◆ Record excerpts ◆
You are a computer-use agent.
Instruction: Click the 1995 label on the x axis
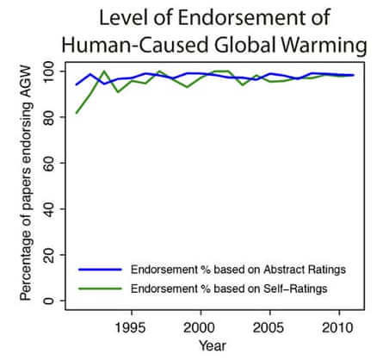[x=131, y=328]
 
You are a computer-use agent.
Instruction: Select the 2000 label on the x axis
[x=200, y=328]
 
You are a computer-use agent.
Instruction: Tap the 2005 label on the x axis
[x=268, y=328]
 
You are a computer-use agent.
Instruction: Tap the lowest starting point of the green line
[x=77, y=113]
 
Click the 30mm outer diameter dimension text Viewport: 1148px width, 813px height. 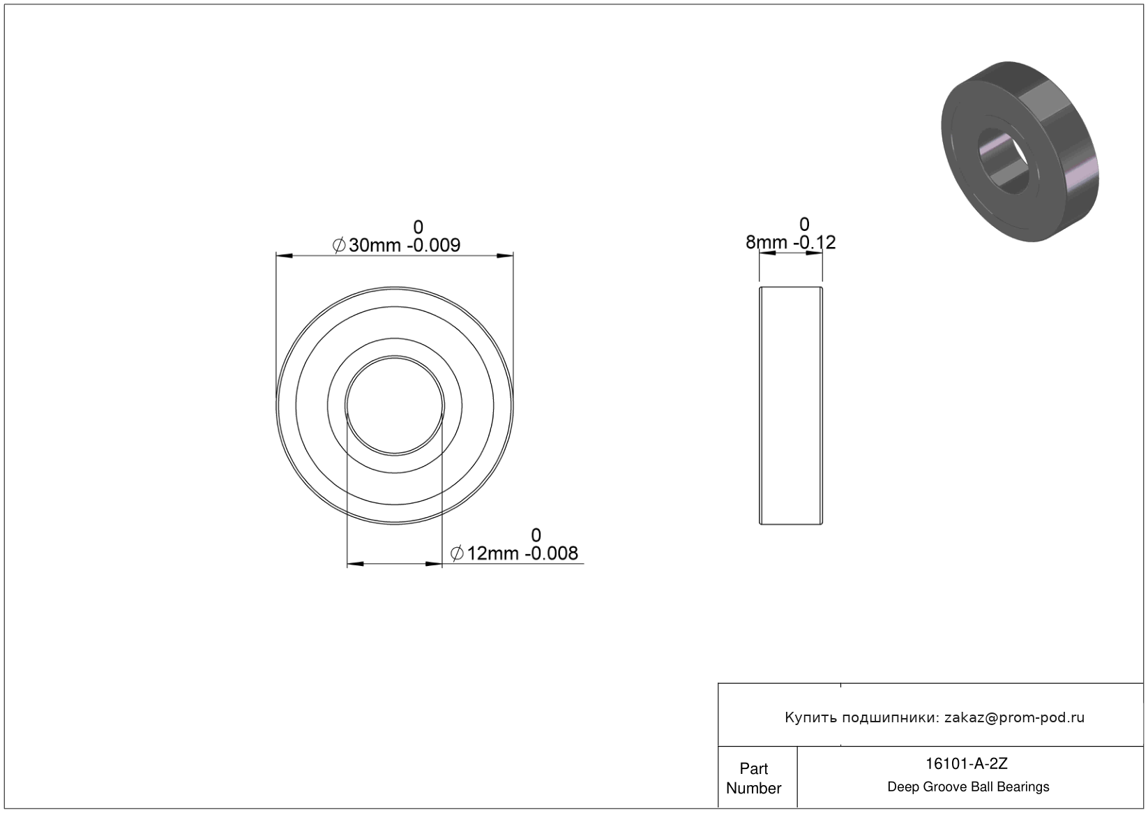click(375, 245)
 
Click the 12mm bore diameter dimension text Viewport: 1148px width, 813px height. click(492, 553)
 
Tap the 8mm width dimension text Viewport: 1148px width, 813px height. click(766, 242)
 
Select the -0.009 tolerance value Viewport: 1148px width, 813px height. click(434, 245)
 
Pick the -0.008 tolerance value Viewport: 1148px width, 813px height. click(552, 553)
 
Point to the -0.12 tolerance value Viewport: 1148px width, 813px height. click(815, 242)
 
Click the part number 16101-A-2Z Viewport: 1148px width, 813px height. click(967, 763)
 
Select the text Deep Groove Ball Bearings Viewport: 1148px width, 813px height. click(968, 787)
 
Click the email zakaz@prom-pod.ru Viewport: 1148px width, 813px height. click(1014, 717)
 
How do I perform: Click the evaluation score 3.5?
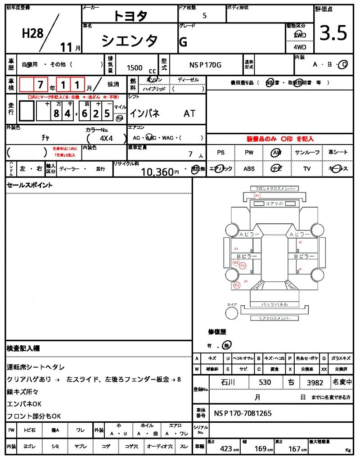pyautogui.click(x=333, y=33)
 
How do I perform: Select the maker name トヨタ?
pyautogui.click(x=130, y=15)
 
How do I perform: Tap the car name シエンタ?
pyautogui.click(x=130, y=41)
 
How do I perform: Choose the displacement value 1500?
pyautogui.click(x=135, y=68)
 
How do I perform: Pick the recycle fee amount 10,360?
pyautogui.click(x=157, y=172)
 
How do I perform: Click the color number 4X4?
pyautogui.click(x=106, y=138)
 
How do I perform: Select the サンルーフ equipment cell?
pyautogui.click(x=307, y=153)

◆ Directive ◆
Render the stretch from the line containing "Select the -0.009" through the end of the records as a Markdown table with the columns Row and Line. Give each nonblank line its own numbered row, and leave out the pictures.

◆ Full response ◆
| Row | Line |
|---|---|
| 1 | Select the -0.009 tolerance value Viewport: 1148px width, 813px height. click(434, 245) |
| 2 | Pick the -0.008 tolerance value Viewport: 1148px width, 813px height. click(552, 553) |
| 3 | Point to the -0.12 tolerance value Viewport: 1148px width, 813px height. click(815, 242) |
| 4 | Click the part number 16101-A-2Z Viewport: 1148px width, 813px height. click(967, 763) |
| 5 | Select the text Deep Groove Ball Bearings Viewport: 1148px width, 813px height. click(968, 787) |
| 6 | Click the email zakaz@prom-pod.ru Viewport: 1148px width, 813px height. click(1014, 717) |
| 7 | How do I perform: Click the evaluation score 3.5? |
| 8 | pyautogui.click(x=333, y=33) |
| 9 | How do I perform: Select the maker name トヨタ? |
| 10 | pyautogui.click(x=130, y=15) |
| 11 | How do I perform: Tap the car name シエンタ? |
| 12 | pyautogui.click(x=130, y=41) |
| 13 | How do I perform: Choose the displacement value 1500? |
| 14 | pyautogui.click(x=135, y=68) |
| 15 | How do I perform: Pick the recycle fee amount 10,360? |
| 16 | pyautogui.click(x=157, y=172) |
| 17 | How do I perform: Click the color number 4X4? |
| 18 | pyautogui.click(x=106, y=138) |
| 19 | How do I perform: Select the サンルーフ equipment cell? |
| 20 | pyautogui.click(x=307, y=153) |